___ WORKING DATA
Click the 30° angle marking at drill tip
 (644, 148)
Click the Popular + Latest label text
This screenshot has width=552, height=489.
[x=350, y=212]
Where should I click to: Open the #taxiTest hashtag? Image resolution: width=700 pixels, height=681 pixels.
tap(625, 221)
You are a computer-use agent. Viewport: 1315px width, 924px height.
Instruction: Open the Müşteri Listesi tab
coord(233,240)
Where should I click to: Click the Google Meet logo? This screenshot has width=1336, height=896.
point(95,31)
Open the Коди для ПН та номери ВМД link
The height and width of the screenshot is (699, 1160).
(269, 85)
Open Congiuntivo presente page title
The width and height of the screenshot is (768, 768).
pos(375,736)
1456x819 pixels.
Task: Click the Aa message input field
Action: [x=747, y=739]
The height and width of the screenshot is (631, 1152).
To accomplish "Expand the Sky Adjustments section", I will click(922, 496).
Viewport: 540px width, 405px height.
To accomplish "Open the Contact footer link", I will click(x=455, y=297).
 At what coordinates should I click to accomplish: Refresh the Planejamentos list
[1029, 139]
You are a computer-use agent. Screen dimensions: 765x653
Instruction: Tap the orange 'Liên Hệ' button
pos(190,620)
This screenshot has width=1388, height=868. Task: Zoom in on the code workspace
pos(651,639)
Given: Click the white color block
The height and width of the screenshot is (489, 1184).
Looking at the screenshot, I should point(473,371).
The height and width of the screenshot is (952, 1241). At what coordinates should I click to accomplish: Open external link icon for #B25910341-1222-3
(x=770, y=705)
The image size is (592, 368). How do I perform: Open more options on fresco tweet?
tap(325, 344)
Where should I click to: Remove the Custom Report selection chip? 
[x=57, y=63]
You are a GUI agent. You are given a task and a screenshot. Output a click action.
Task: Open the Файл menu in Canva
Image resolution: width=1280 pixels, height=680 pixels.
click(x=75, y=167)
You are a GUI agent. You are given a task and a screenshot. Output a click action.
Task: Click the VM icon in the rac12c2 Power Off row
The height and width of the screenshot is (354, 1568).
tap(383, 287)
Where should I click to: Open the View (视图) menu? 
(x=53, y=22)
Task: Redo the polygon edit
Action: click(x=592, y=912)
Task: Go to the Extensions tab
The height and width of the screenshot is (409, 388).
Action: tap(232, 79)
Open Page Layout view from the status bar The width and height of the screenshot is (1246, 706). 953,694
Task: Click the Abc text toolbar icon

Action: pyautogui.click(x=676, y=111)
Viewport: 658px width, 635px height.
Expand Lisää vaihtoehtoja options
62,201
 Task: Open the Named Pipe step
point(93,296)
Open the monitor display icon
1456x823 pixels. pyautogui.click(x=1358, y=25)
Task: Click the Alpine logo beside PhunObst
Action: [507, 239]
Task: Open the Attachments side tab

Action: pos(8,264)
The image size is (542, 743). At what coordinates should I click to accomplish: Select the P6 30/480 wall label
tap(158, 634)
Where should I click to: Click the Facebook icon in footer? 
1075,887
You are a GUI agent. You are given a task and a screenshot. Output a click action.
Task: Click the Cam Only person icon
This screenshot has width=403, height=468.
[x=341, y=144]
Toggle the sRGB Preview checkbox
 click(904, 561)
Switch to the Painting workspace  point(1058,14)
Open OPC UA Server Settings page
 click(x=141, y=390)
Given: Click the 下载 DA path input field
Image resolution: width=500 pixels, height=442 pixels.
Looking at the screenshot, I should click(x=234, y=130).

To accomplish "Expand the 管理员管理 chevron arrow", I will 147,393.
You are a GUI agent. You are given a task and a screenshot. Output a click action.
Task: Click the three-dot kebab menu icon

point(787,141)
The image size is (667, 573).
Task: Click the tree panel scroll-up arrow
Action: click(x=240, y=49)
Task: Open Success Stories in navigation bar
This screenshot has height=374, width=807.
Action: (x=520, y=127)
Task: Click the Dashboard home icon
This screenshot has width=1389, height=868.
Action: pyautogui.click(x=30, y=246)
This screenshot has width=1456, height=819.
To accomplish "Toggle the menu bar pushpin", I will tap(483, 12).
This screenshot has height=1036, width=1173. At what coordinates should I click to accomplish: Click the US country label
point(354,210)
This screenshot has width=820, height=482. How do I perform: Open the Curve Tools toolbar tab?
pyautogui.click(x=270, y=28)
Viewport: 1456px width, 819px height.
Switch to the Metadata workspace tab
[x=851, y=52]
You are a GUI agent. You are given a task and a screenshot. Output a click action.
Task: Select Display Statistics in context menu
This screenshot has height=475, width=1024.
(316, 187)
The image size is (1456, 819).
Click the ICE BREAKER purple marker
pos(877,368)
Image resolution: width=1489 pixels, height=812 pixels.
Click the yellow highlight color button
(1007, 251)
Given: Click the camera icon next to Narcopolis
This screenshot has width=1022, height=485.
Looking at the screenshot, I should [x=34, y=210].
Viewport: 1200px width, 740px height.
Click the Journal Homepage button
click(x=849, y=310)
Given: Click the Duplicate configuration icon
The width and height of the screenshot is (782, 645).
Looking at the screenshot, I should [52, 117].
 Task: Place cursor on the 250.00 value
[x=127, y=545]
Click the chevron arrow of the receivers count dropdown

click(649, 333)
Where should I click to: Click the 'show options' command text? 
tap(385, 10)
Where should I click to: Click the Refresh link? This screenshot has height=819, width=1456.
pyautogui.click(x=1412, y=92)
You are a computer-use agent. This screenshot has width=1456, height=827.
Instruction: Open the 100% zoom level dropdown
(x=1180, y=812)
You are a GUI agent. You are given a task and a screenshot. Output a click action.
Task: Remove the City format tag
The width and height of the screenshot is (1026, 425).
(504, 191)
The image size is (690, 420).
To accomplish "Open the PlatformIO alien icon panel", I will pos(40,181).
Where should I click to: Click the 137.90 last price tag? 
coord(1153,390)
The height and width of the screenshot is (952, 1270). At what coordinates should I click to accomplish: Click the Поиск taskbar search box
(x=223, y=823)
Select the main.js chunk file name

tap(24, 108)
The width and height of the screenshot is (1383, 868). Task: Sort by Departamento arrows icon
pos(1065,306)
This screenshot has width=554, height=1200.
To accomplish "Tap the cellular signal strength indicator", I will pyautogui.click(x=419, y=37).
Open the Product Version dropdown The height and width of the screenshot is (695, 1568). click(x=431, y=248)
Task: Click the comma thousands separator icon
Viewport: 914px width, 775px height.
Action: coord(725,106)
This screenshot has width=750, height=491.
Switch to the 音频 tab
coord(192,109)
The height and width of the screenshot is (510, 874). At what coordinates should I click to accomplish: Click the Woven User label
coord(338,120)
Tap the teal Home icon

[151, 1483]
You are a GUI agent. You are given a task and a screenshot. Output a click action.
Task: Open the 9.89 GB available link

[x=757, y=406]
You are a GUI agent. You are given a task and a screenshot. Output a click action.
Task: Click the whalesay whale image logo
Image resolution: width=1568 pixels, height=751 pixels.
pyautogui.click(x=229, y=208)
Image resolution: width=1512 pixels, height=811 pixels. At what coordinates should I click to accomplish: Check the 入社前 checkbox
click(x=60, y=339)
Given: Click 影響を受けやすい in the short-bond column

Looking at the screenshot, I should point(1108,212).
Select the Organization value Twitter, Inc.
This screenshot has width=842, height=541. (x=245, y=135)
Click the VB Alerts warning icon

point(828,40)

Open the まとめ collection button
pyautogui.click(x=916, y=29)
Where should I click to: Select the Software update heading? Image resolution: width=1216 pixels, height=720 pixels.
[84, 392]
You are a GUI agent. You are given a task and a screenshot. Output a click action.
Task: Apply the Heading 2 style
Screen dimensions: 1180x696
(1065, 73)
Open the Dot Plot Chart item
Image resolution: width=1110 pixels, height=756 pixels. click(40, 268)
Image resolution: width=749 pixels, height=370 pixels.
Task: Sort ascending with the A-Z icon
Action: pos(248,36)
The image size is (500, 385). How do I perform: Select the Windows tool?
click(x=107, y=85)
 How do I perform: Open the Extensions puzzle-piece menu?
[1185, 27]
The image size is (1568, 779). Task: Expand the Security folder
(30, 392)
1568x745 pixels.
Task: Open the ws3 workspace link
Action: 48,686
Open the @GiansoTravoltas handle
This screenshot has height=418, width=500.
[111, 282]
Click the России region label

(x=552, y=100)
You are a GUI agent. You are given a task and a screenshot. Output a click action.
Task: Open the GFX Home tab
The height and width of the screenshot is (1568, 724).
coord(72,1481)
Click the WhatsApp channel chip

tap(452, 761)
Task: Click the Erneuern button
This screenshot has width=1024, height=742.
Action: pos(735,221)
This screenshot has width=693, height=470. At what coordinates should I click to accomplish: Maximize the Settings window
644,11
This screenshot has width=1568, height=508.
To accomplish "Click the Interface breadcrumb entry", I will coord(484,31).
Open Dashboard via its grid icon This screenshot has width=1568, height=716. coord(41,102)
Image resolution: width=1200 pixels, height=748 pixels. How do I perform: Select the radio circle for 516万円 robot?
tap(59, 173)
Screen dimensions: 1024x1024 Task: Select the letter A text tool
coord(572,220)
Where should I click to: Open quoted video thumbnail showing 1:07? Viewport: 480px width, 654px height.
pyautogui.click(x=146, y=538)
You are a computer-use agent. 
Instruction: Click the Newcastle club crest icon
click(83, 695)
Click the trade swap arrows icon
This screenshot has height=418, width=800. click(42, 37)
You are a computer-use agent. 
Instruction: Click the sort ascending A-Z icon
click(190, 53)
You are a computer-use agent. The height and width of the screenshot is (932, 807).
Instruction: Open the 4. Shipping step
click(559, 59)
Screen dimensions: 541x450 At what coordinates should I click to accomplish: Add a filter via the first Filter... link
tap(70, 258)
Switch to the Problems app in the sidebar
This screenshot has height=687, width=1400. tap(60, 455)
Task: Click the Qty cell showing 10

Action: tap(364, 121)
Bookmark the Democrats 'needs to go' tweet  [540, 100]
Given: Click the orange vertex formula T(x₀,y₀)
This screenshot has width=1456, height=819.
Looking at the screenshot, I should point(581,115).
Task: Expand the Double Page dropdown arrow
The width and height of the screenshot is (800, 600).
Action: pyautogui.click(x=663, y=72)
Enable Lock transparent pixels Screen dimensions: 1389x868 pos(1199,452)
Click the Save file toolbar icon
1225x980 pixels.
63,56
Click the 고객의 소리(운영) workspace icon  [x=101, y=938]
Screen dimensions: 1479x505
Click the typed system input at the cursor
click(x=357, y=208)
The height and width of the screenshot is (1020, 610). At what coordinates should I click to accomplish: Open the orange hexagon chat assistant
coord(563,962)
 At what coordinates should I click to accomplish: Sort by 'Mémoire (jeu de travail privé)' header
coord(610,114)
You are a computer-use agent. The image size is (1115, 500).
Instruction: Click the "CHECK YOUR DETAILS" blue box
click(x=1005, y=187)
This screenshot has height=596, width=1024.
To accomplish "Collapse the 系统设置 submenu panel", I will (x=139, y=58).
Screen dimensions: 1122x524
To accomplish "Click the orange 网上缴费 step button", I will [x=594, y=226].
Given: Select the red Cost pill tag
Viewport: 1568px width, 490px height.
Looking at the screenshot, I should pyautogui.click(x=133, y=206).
______
§ **REQUEST**:
Reproduce the lines starting with the line that contains "At what coordinates should I click to accomplish: Sort" and going on through the last line of the records.

§ **PROBLEM SOLUTION**:
 At what coordinates should I click to accomplish: Sort by 'Mémoire (jeu de travail privé)' header
coord(610,114)
You are a computer-use agent. The image size is (1115, 500).
Instruction: Click the "CHECK YOUR DETAILS" blue box
click(x=1005, y=187)
This screenshot has height=596, width=1024.
To accomplish "Collapse the 系统设置 submenu panel", I will (x=139, y=58).
Screen dimensions: 1122x524
To accomplish "Click the orange 网上缴费 step button", I will [x=594, y=226].
Given: Select the red Cost pill tag
Viewport: 1568px width, 490px height.
Looking at the screenshot, I should pyautogui.click(x=133, y=206).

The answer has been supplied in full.